Não. Quando dizemos “trocar os outros por nós” aqui no versículo, isso não significa que agora eu sou você e você é eu. Significa apenas mudar nosso ponto de vista sobre quem consideramos mais importante e a quem damos mais atenção quando se trata de ajudar. No texto de Shantideva, ele explica uma aplicação adicional dessa troca dos outros por nós, na qual ele basicamente muda nosso ponto de vista do eu para o outro. Ele faz isso com as três emoções perturbadoras: sentir orgulho ou arrogância em relação a alguém, competir com outra pessoa e sentir inveja de alguém. Nessa prática, como dizemos em inglês, nos colocamos no lugar da outra pessoa, nos vemos agindo de forma arrogante, competitiva ou invejosa e tentamos sentir como é ser vítima dessa emoção perturbadora. Em outras palavras, pensamos naquele a quem ela é dirigida, relatamos ao nosso eu do passado como isso é terrível e “em vez de me desprezar”, por exemplo, “por que você não me ajuda?” No caso da arrogância e do orgulho, diante da postura que “eu sou muito melhor do que você”, nós respondemos: “Eu tenho que fazer todo o trabalho sujo e você se acha tão maravilhoso. Por que não me ajuda?” 

O que fazer em uma situação em que desejo ajudar outra pessoa, mas essa pessoa não quer que eu a ajude; o que fazer quando ela rejeita minha ajuda? 
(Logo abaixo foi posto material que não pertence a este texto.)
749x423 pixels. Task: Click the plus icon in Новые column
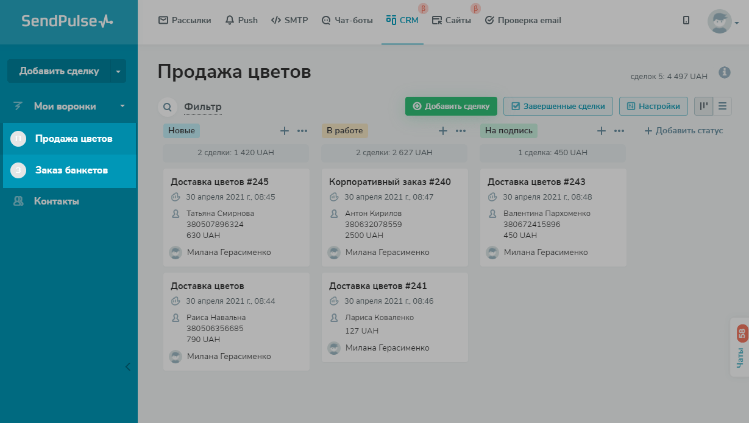pyautogui.click(x=284, y=131)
Mesmo que sejamos um buda, só podemos ajudar quem é receptivo. Há a analogia de que o sol só pode aquecer quem se expõe a ele. Se a pessoa não se expuser ao sol, não há muito que possamos fazer. Podemos desejar que ela fique bem, mas se não for receptiva, não tem como receber. Indiretamente, talvez, possamos ajudar a proporcionar as circunstâncias que lhe permitam ajudar a si mesma. 

Muitas vezes, pais idosos querem ser muito independentes e não aceitam nossa ajuda. Podemos tentar facilitar as coisas para eles, melhorando acesso ao banheiro ou chuveiro da casa, ou qualquer outra coisa que lhes permita cuidar de si com mais facilidade. No entanto, algumas pessoas podem ser muito difíceis de ajudar. Esse é um dos tipos de paciência que precisamos desenvolver: paciência com as dificuldades envolvidas na tentativa de ajudar os outros. Essas pessoas nos rejeitam, dificultam tudo e discutem conosco quando tentamos aconselhá-las. Precisamos de meios hábeis, o que significa que precisamos ser hábeis na aplicação de métodos para ajudá-las. 

Dizem que esse deveria ser o cerne de nossa prática. O que significa “cerne"? 

“Cerne”quer dizer que ela será nossa prática principal e central. Trata-se do que vem a seguir no texto (e também na sequência), à prática de tonglen, de dar e receber.